Third book in a series about Chanse MacLeod, a gay private eye in New Orleans. This one starts soon after Hurricane Katrina as Chanse returns after evacuating.The murder mystery is good, lots of twists that I didn't see coming. What I didn't like so much were the characters. With a couple of exceptions they were emotionally a mess, and that grated after a while.
I always expect a good story and characters from Greg Herren, but this was a particularly good addition to the series. It's set when Chanse goes back to New Orleans right after Hurricane Katrina. The way he writes about how the city changed, what its people went through, not just during the storm, but after -- it really made me feel it.
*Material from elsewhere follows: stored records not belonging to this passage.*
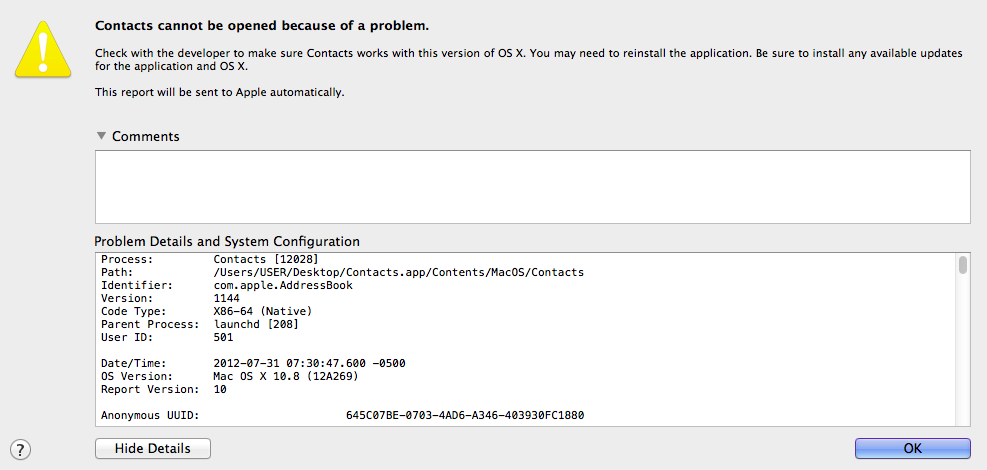The width and height of the screenshot is (987, 470).
Task: Click the details pane scrollbar thumb
Action: pyautogui.click(x=963, y=265)
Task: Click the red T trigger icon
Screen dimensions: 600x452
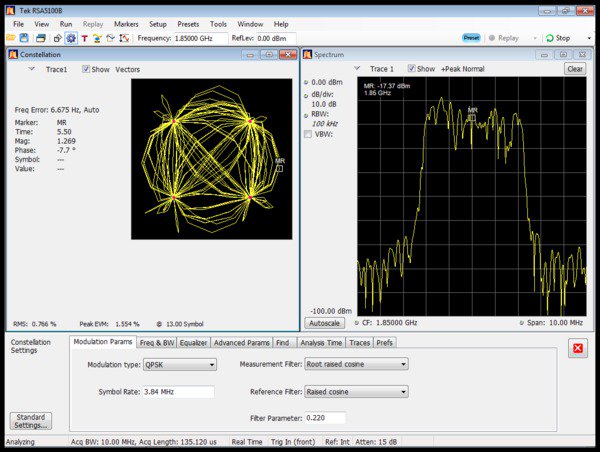Action: click(x=84, y=38)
This was an interesting take on New Orleans post Katrina .It was written from the point of view of someone with a non-traditional relationship and was well written.It is the first book I have read by Greg Herren but I will certainly investigate more of his works.
The third in an on-going series, but the setting of post-Katrina, and the background of his previous books really made this one feel *right*. The ending was poetic and smart and made me think about where I want to go and who I want to be. Job well done!
Lively and very New Orleans Delightful readiing captures NOLA and the culture that embraces all.
Interesting barely post-Katrina New Orleans setting, but the mystery wasn't very mysterious, and the forays into emotional healing were a little tedious.
Chanse investigates a murder in the aftermath of Katrina. Well-written (although very sad); the mystery is so-so.
Supposedly his best work -- I'm looking forward to reading it.